Supplied records:
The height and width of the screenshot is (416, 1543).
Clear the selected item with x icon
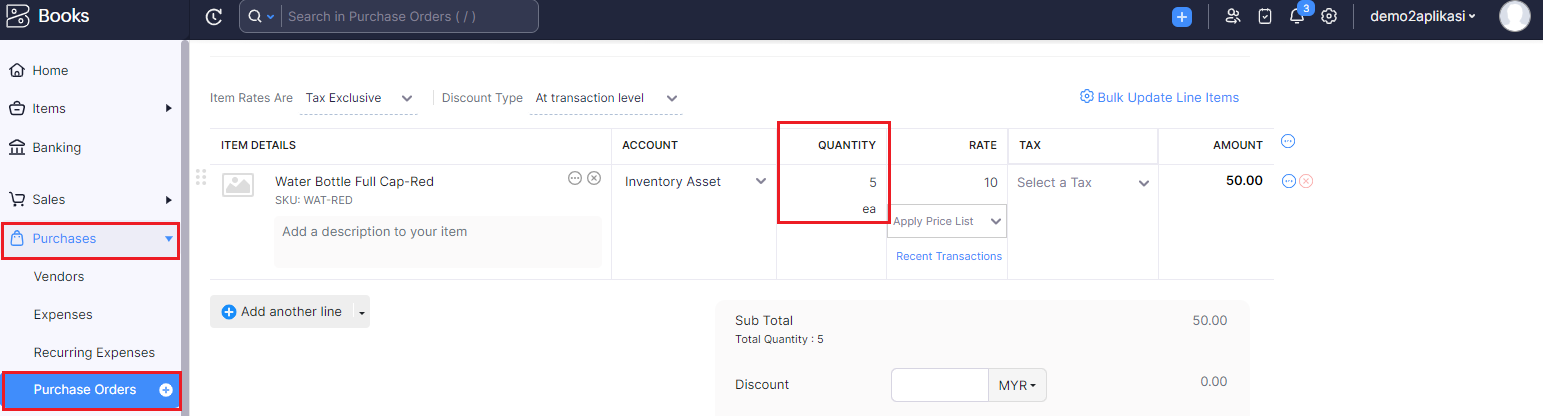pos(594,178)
---
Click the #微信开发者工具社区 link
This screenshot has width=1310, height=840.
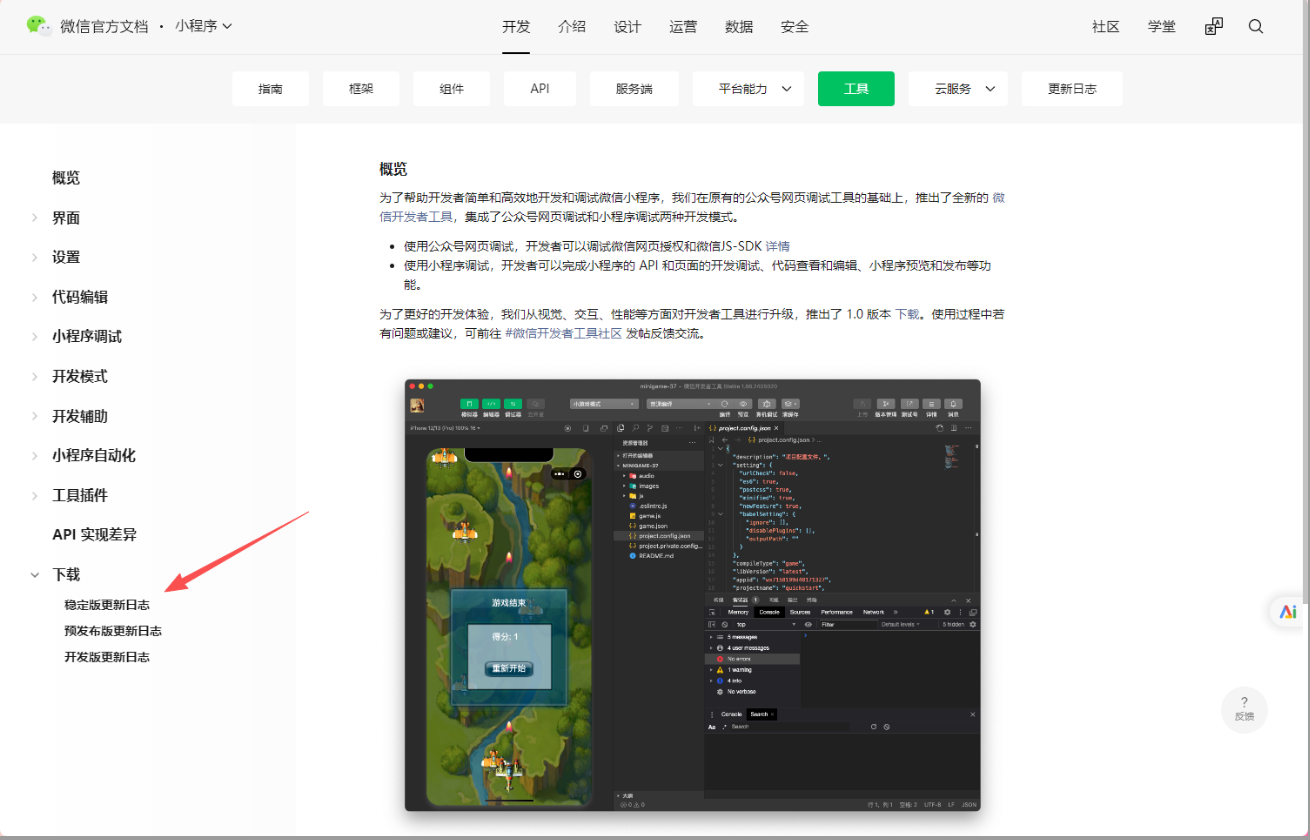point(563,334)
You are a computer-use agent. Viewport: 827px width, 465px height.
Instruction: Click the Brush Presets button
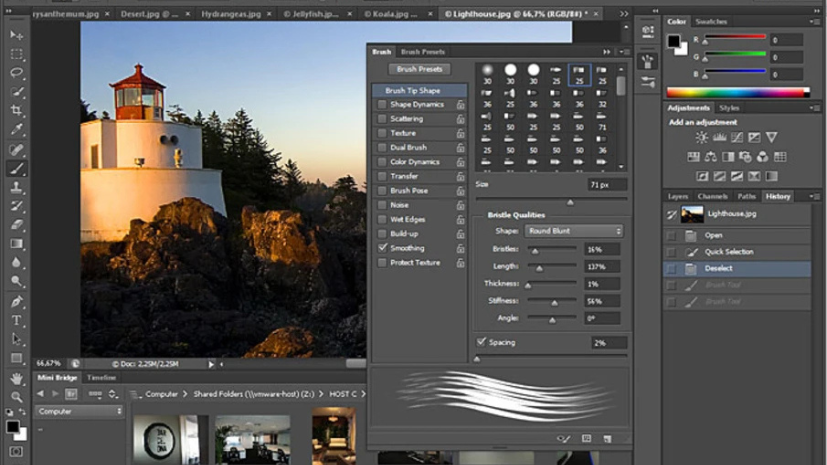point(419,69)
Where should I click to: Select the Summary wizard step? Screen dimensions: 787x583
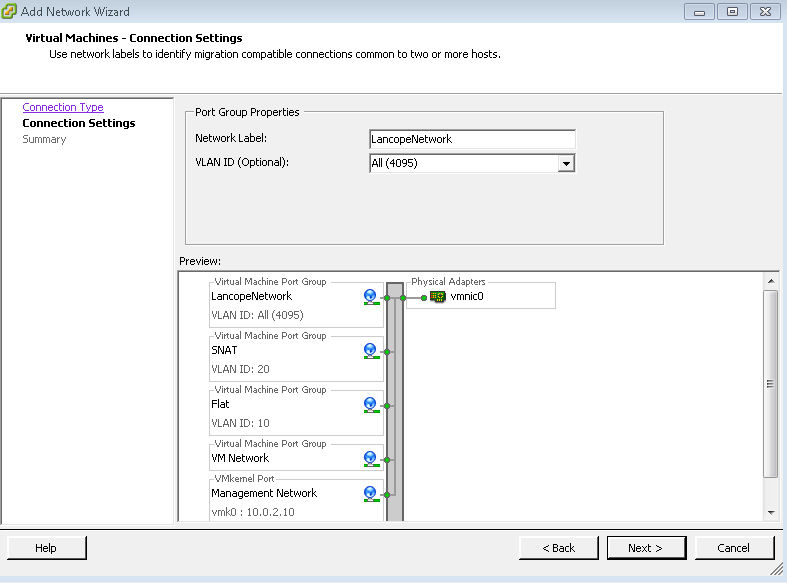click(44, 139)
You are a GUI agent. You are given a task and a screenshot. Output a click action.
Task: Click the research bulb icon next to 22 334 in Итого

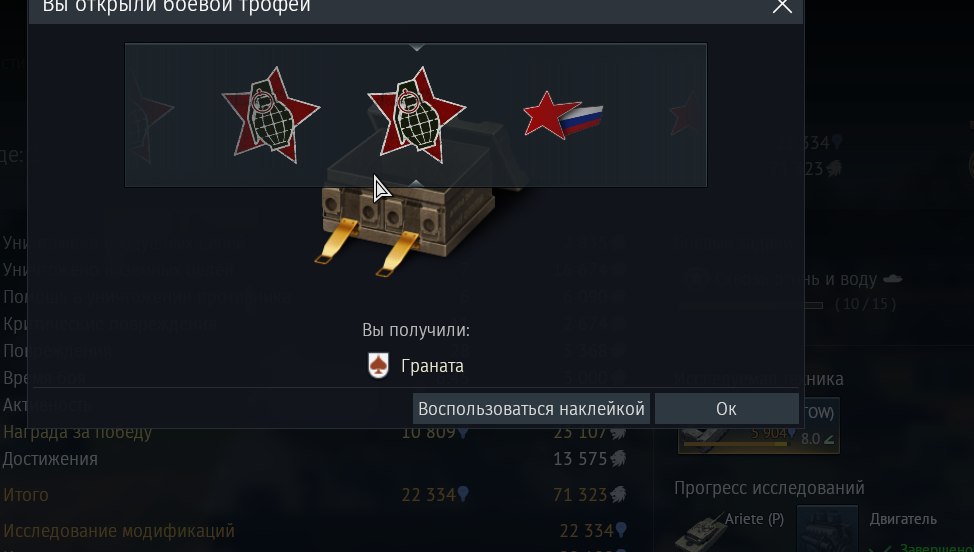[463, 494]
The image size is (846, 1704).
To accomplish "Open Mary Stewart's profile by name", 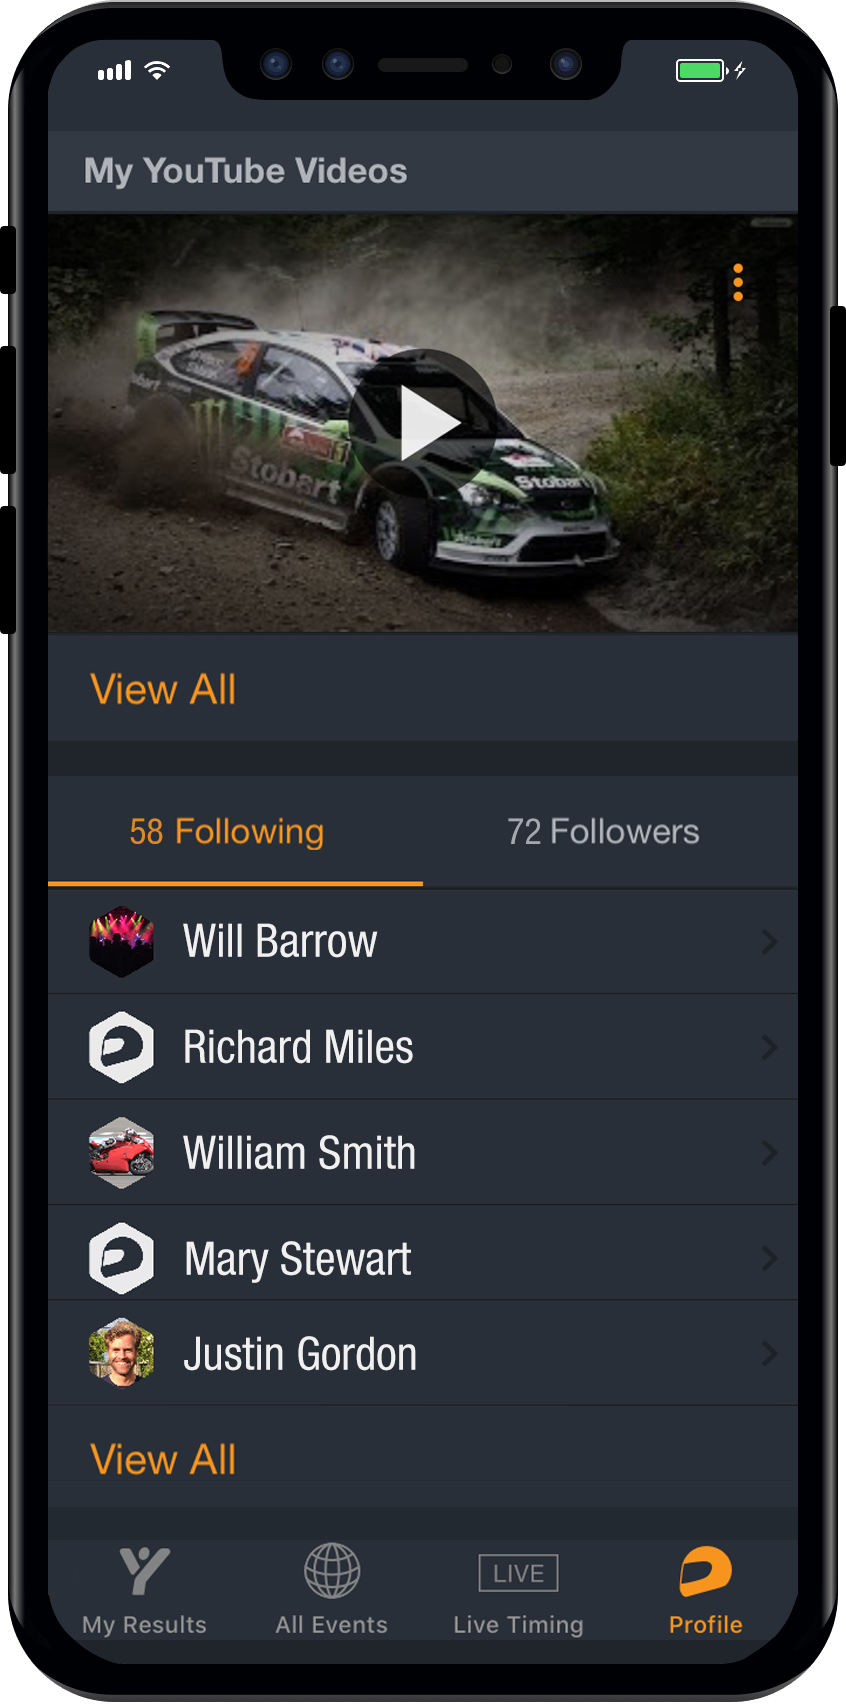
* * *
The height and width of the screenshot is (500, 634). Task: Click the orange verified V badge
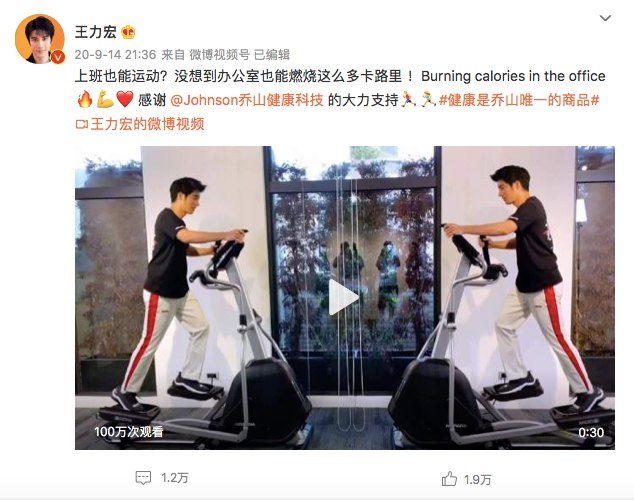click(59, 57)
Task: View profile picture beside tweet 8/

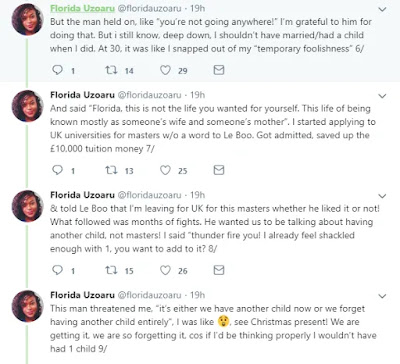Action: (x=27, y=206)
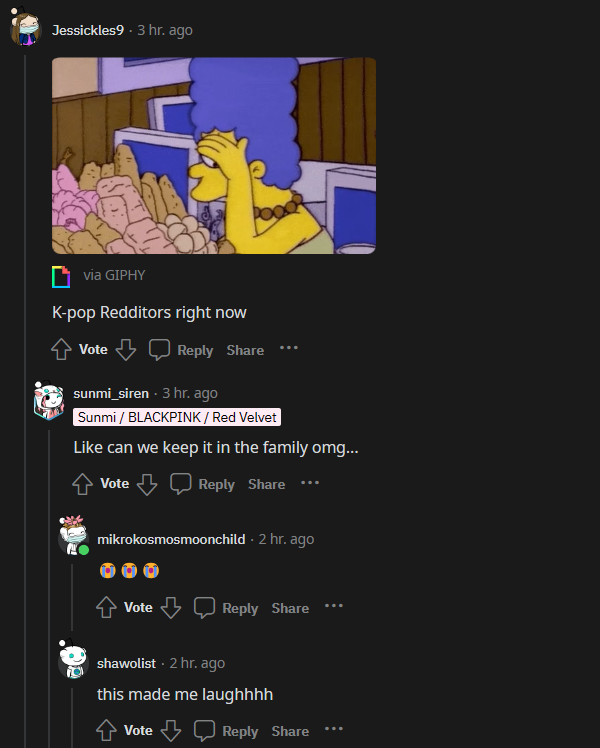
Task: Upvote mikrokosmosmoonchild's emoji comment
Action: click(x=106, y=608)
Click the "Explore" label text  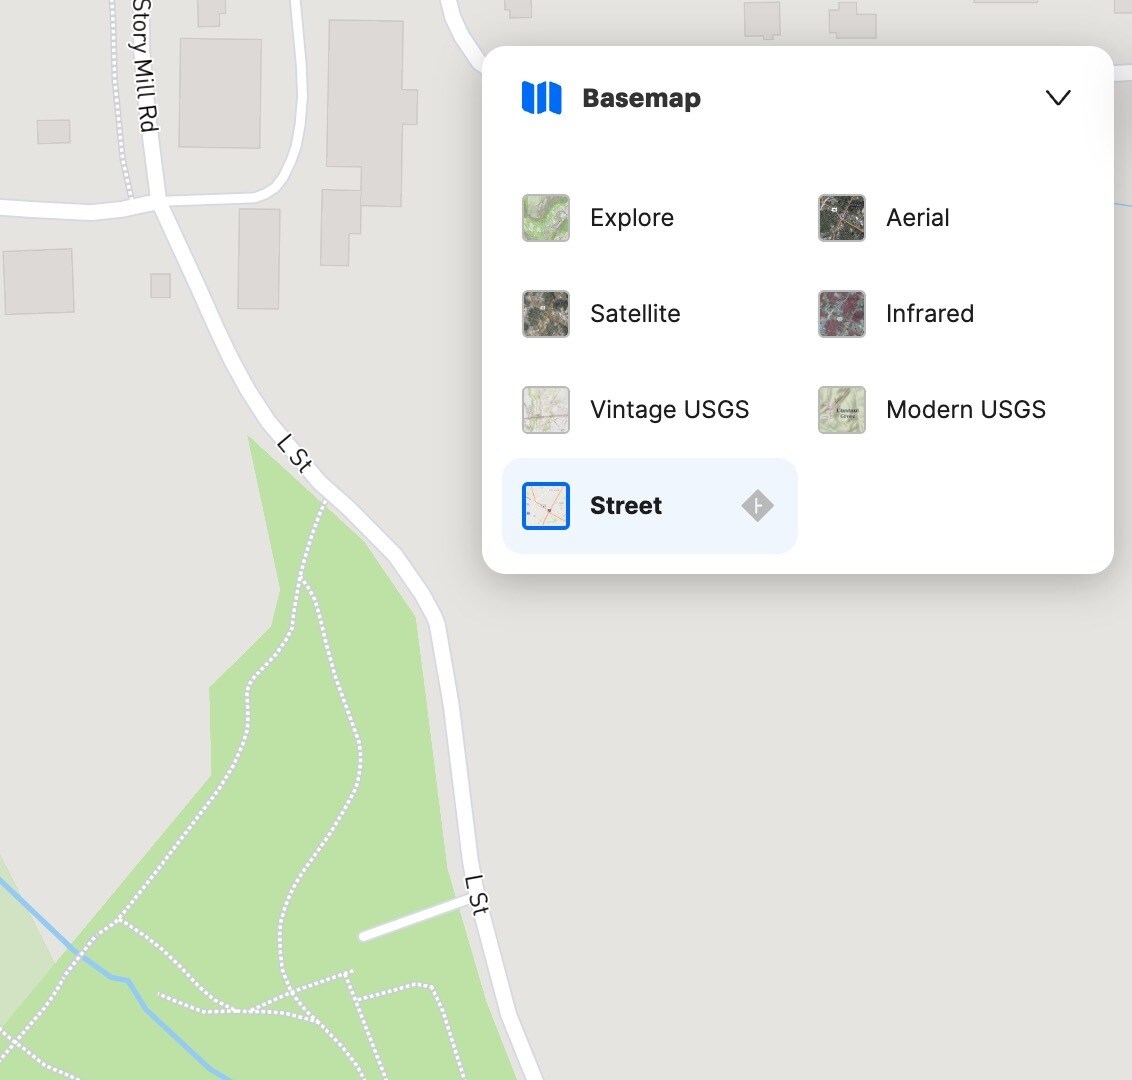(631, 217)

Your task: Show every line above in which the word "agent" appears.

Final answer:
You are a computer-use agent. Viewport: 827px width, 465px height.
You are a GUI agent. You are given a task and a screenshot. Output a click action.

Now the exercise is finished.